:: Ejercicio breve 1 ::
Por favor, reescribe como tabla Markdown de dos columnas, «Posición» y «Texto», todo lo que va en los registros desde la línea que contiene "Viewport: 800px width, 756px height." hasta la que contiene "Action: (x=857, y=339)", ambas incluidas. Numera cada fila y omite las líneas en blanco.

:: Fragmento seleccionado ::

La infancia espiritual, ser como niños,
para recibir el consuelo de Dios.
(Papa Francisco, Homilía, en el Estadio M. Meskhi, Tiflis (Georgia)
Cfr. Papa Francisco, Homilía en la Santa Misa, Viaje a Georgia y Azarbaiyán,
sábado 1 de octubre de 2016
En el Estadio M. Meskhi, Tiflis (Georgia)
1. El valor que representan las mujeres
Como una madre toma sobre sí el peso y el cansancio de sus hijos, así quiere
Dios cargar con nuestros pecados e inquietudes.
o Como una madre consuela, así os consolaré yo.
El consuelo que necesitamos, en medio de las vicisitudes turbulentas de
la vida, es la presencia de Dios en el corazón.
Si queremos ser consolados, tenemos que dejar que el Señor
entre en nuestra vida.
Entre los muchos tesoros de este espléndido país destaca el gran valor que representan las mujeres.

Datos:
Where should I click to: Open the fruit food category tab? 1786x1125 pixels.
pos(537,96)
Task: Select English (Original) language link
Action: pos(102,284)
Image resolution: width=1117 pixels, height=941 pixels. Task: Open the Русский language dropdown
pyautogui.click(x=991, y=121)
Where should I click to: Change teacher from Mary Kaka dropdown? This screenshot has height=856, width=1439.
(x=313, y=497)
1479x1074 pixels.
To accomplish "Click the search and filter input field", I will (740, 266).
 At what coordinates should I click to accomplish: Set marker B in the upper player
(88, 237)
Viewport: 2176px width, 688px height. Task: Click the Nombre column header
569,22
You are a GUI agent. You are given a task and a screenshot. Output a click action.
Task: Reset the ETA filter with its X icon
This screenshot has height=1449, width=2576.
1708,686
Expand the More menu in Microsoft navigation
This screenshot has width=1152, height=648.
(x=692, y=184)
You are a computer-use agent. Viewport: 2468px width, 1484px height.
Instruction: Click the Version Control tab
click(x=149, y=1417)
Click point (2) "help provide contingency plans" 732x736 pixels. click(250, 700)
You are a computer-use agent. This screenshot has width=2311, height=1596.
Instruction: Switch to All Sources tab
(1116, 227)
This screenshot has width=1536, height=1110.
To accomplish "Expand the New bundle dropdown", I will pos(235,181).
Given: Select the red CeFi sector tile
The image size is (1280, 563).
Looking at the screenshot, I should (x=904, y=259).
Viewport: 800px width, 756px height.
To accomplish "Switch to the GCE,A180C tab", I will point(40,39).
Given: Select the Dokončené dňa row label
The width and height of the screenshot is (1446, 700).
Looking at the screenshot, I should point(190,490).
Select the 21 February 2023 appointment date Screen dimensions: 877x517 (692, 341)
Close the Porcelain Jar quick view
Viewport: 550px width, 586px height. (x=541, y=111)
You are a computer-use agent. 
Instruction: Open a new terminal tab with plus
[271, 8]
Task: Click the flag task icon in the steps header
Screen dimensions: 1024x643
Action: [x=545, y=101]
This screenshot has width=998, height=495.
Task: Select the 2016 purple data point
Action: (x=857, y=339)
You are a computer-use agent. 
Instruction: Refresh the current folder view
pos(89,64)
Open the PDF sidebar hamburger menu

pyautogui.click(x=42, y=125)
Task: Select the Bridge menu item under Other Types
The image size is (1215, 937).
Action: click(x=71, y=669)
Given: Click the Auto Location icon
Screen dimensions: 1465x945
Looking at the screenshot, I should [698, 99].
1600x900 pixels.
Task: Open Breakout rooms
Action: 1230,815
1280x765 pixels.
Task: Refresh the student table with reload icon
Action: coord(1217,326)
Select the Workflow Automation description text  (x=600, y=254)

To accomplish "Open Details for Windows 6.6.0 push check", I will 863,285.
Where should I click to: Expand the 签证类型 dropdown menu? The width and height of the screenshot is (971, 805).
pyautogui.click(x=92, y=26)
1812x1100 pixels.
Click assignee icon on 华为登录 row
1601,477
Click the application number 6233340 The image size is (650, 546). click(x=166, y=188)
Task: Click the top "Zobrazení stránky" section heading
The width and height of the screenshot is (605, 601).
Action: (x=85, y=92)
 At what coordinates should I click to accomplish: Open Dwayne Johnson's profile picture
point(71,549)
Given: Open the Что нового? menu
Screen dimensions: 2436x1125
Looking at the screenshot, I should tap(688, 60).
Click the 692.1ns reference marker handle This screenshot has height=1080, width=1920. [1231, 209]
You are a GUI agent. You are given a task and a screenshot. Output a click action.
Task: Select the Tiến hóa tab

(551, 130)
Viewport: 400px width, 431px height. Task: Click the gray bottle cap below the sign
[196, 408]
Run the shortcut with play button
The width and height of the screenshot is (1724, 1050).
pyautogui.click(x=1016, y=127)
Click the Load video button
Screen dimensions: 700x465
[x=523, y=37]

:: Ejercicio breve 2 ::
Prolonga la homilía sobre el consuelo de Dios a partir de su última frase.

:: Respuesta del ejercicio 1 ::
| Posición | Texto |
|---|---|
| 1 | Viewport: 800px width, 756px height. |
| 2 | To accomplish "Switch to the GCE,A180C tab", I will point(40,39). |
| 3 | Given: Select the Dokončené dňa row label |
| 4 | The width and height of the screenshot is (1446, 700). |
| 5 | Looking at the screenshot, I should point(190,490). |
| 6 | Select the 21 February 2023 appointment date Screen dimensions: 877x517 (692, 341) |
| 7 | Close the Porcelain Jar quick view |
| 8 | Viewport: 550px width, 586px height. (x=541, y=111) |
| 9 | You are a computer-use agent.  |
| 10 | Instruction: Open a new terminal tab with plus |
| 11 | [271, 8] |
| 12 | Task: Click the flag task icon in the steps header |
| 13 | Screen dimensions: 1024x643 |
| 14 | Action: [x=545, y=101] |
| 15 | This screenshot has width=998, height=495. |
| 16 | Task: Select the 2016 purple data point |
| 17 | Action: (x=857, y=339) |

:: Respuesta del ejercicio 2 ::
Ellas —escribía santa Teresa del Niño Jesús, cuya memoria celebramos hoy— «aman a Dios en
número mucho mayor que los hombres» (Manuscritos autobiográficos, Manuscrito A, 66). Aquí en
Georgia, hay muchas abuelas y madres que siguen conservando y transmitiendo la fe, sembrada en
esta tierra por santa Nino, y llevan el agua fresca del consuelo de Dios a muchas situaciones de
desierto y conflicto.
Esto nos ayuda a comprender la belleza de lo que el Señor dice en la primera lectura de hoy: «Como
a un niño a quien su madre consuela, así os consolaré yo» (Is 66,13). Como una madre toma sobre
sí el peso y el cansancio de sus hijos, así quiere Dios cargar con nuestros pecados e inquietudes; él,
que nos conoce y ama infinitamente, es sensible a nuestra oración y sabe enjugar nuestras lágrimas.
Cada vez que nos mira se conmueve y se enternece con un amor entrañable, porque, más allá del
mal que podemos hacer, somos siempre sus hijos; desea tomarnos en brazos, protegernos, librarnos
de los peligros y del mal. Dejemos que resuenen en nuestro corazón las palabras que hoy nos dirige:
«Como una madre consuela, así os consolaré yo».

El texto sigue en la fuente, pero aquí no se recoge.